He’s been appointed as a mental health ambassador for young people – which he explains involves making sure the views of young people are heard.

“You can’t just have people who are not living that experience or close to that experience and understanding that experience making all those decisions and not having them represented,” he said.

Alex is adamant he wasn’t appointed out of nowhere, and that months of research have gone into this. “People often make quick judgements when they don’t know the stories,” he says. “They don’t see the thousands of hours I’ve spent going through papers, going through papers, speaking every charity, writing proposals and the actual work that goes behind that.”

His keenness to address any suggestion he might not be qualified is evident – he returns to the point later in our conversation when we talk about his brother. “To anyone who’s questioning or would question my suitability to any role, whatever. I’ve got more motivation than a lot of people and I will do my very best,” he says.

The loss of his brother gives him another reason to take on the role, he says, but it’s something he’d reverse in a heartbeat. “I would happily trade and have my brother back and not be doing this. It’s not a qualification anyone wants but I have it, unfortunately.”

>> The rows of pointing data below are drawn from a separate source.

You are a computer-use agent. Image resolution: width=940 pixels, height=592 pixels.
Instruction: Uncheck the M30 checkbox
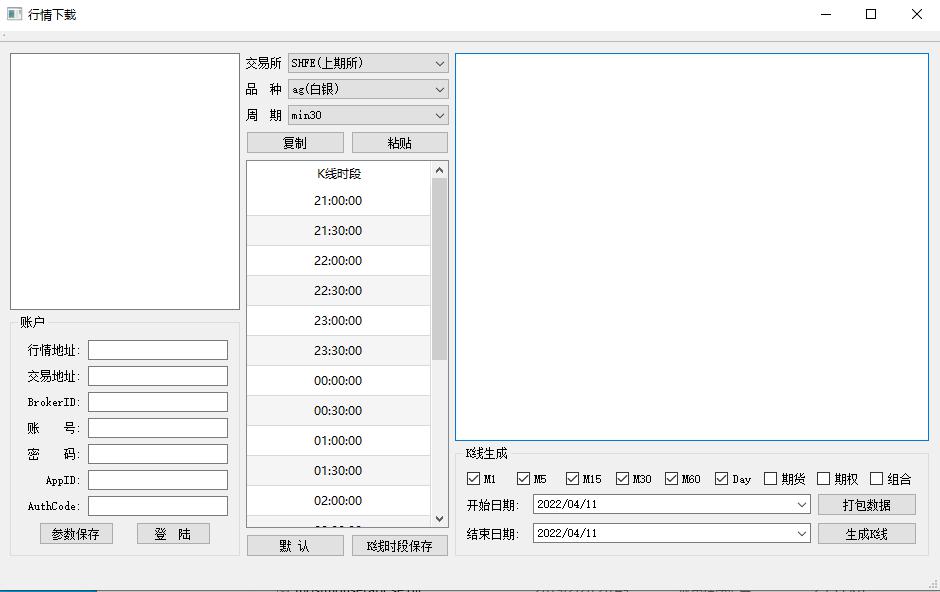pos(623,479)
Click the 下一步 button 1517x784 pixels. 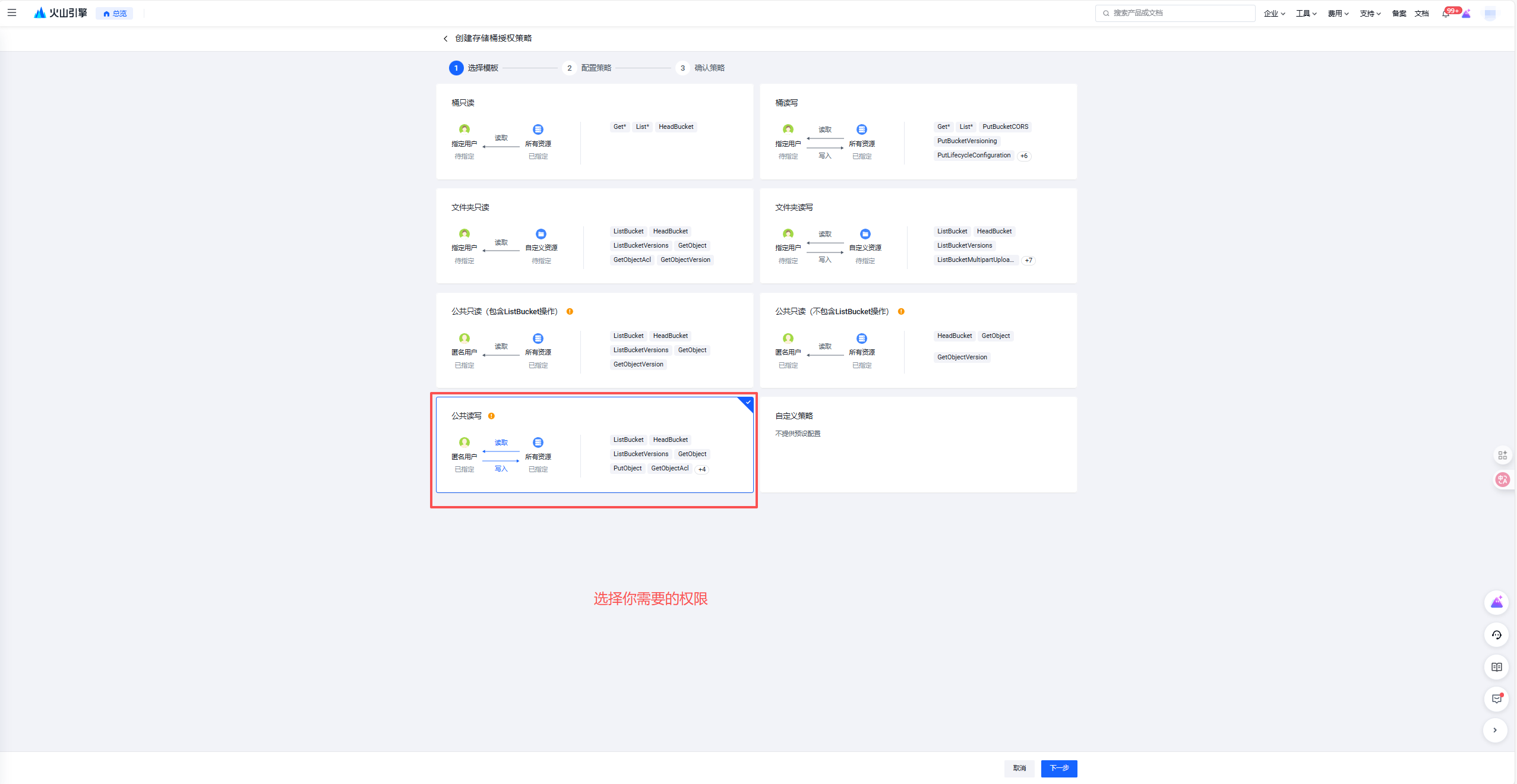[1058, 768]
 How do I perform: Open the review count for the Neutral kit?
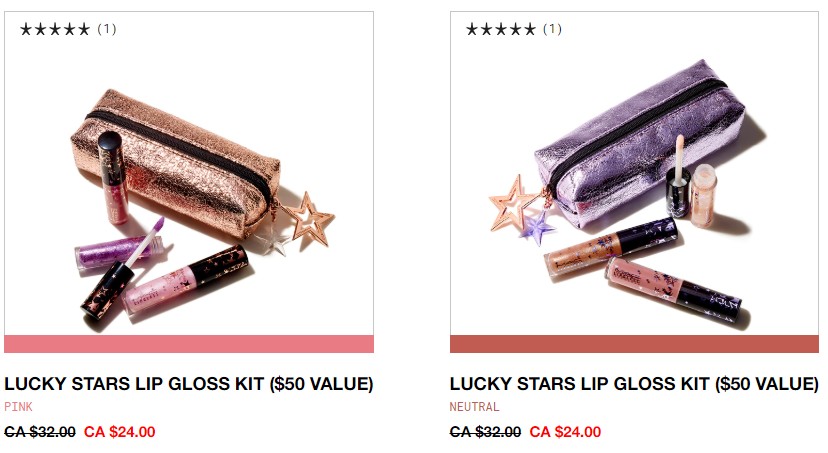pyautogui.click(x=553, y=29)
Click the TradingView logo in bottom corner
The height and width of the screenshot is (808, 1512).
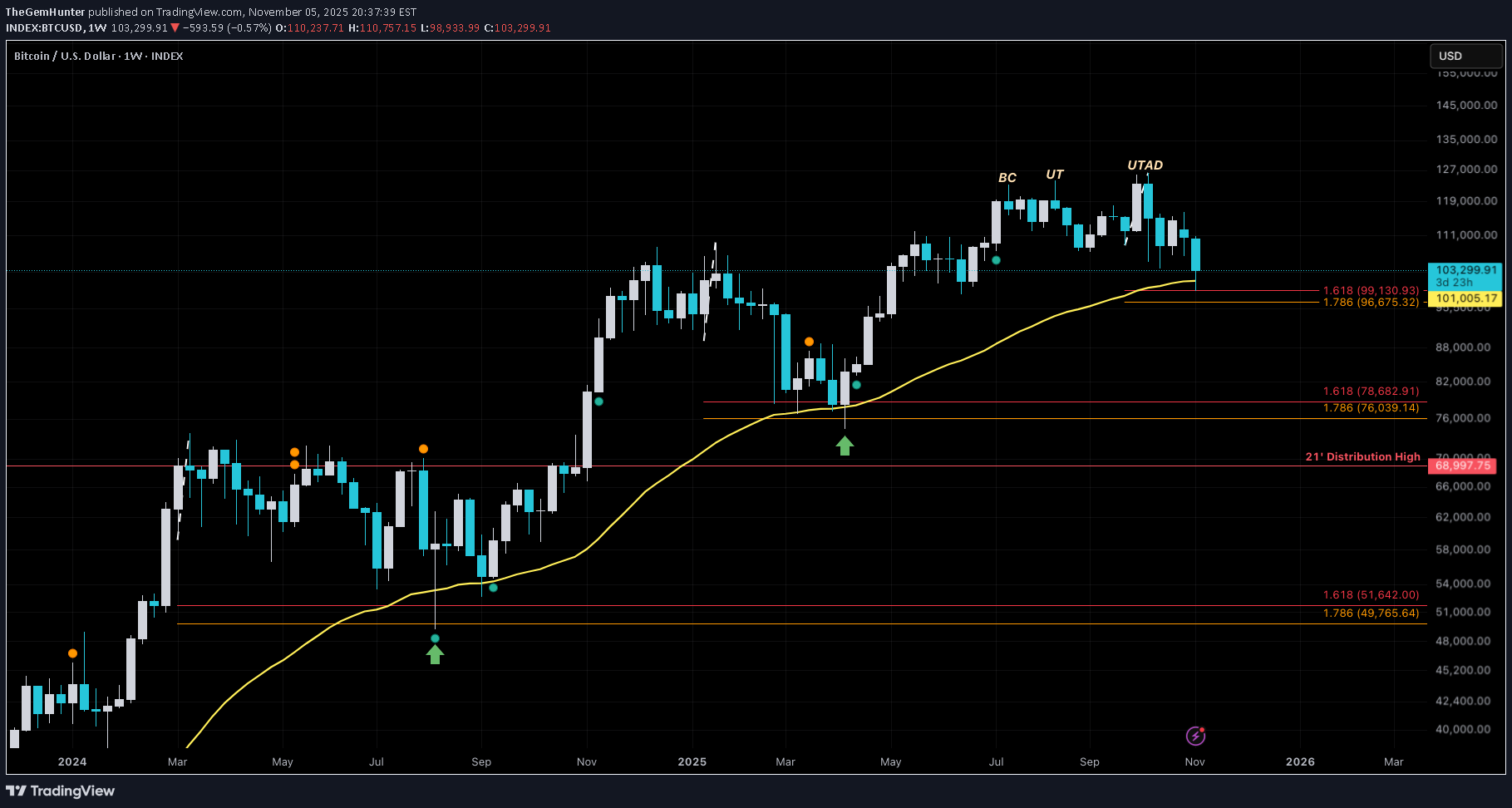click(x=61, y=791)
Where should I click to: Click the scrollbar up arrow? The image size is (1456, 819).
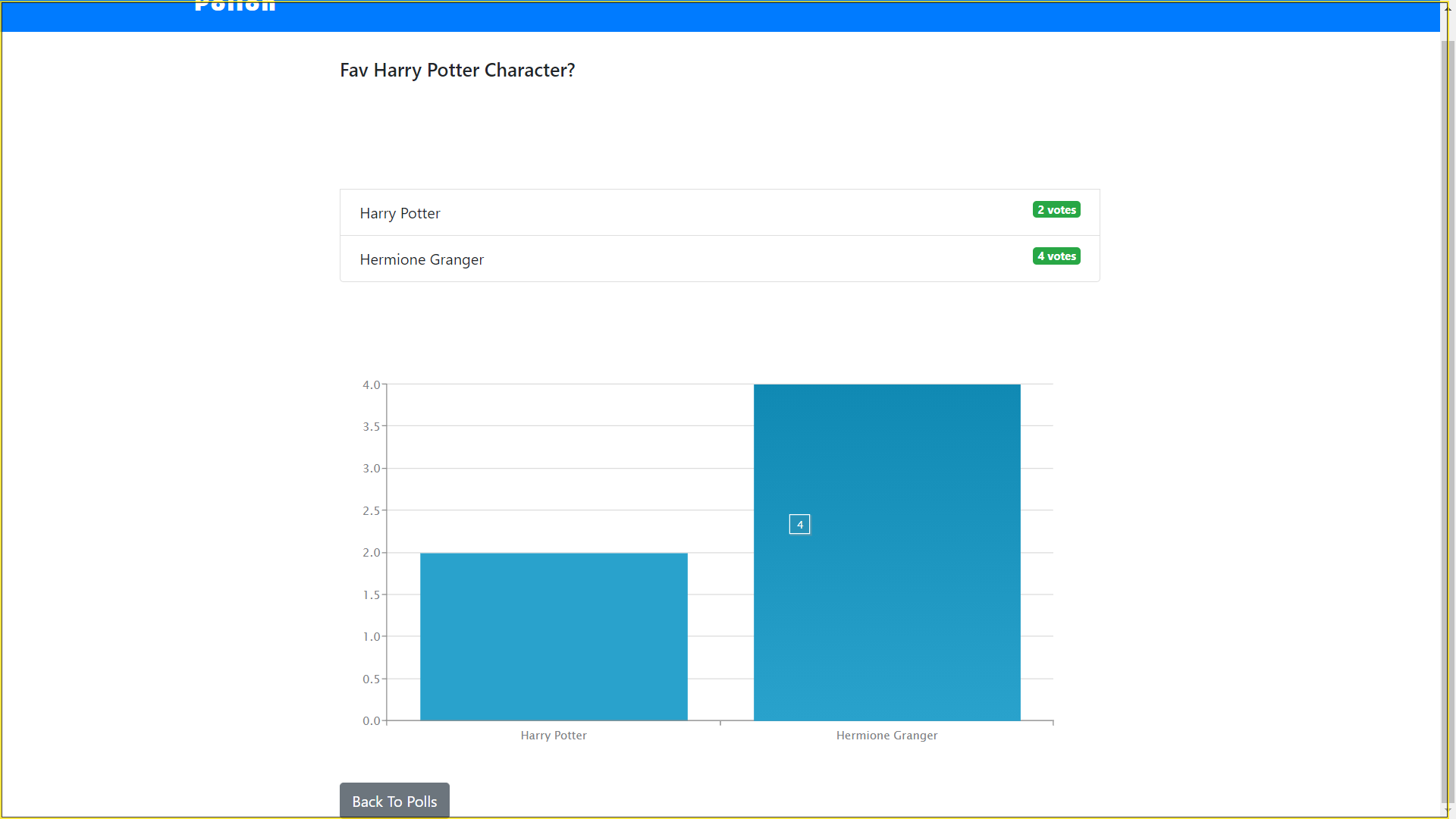click(x=1447, y=8)
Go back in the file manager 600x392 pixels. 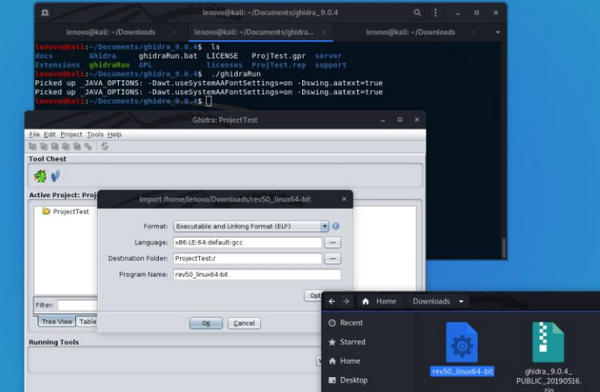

Of course, some might say the stigma around mental health has largely gone, that everyone knows it’s “okay not to be okay” now – but you don’t get the sense that’s an argument that washes with Dr Alex. He’s spoken about how he wishes Llŷr was able to speak out about how he was feeling, how a lack of stigma may have meant he’d still have his brother.

The role also goes beyond stigma-breaking – he says he’ll be pushing for more funding for mental health services and thinks uni students have been unfairly treated.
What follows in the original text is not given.